# TASK MATERIAL
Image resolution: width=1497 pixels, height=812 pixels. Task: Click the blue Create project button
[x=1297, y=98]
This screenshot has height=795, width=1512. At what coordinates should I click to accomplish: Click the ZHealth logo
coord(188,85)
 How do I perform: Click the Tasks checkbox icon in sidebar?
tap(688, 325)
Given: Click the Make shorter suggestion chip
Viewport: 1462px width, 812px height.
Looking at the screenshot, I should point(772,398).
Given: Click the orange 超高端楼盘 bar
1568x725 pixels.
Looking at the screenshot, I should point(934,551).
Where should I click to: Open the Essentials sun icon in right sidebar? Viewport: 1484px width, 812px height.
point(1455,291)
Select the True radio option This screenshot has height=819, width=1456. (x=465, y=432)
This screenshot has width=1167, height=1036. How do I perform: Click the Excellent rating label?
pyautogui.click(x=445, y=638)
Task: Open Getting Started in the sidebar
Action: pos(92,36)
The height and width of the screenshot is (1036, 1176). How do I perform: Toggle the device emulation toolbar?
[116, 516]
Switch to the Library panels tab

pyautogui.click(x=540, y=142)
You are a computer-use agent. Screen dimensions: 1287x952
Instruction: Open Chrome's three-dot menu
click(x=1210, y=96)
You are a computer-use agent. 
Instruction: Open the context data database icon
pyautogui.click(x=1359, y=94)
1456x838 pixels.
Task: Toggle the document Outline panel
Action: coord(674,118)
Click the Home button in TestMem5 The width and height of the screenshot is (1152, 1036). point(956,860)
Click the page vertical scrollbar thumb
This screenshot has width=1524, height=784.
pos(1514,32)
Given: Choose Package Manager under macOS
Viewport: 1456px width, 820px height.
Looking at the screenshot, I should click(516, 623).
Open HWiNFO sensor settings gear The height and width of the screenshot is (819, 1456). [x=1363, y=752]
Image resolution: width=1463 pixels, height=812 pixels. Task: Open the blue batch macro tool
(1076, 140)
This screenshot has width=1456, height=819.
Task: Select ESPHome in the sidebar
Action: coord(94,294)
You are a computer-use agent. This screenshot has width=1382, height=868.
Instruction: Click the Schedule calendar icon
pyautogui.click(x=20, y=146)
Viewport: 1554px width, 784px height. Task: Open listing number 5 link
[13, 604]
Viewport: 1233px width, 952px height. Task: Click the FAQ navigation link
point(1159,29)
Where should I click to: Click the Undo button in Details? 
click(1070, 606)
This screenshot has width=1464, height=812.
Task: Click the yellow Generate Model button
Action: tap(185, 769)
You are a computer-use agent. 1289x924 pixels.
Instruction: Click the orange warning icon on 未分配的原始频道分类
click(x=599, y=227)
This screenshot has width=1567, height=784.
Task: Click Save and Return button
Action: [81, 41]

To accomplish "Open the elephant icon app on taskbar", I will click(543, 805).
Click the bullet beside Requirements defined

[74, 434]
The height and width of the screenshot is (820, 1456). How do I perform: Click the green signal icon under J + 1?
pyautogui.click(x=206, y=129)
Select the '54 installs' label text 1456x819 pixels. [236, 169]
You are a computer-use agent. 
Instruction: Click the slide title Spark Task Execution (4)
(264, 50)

# EXERCISE
Extract all lines from the material above that include the word "agent".

# RESPONSE AREA
You are a computer-use agent. Screen dimensions: 1287x952
You are a computer-use agent. 
You are a computer-use agent. This screenshot has width=1382, height=868.
You are a computer-use agent. 1289x924 pixels.
You are a computer-use agent. 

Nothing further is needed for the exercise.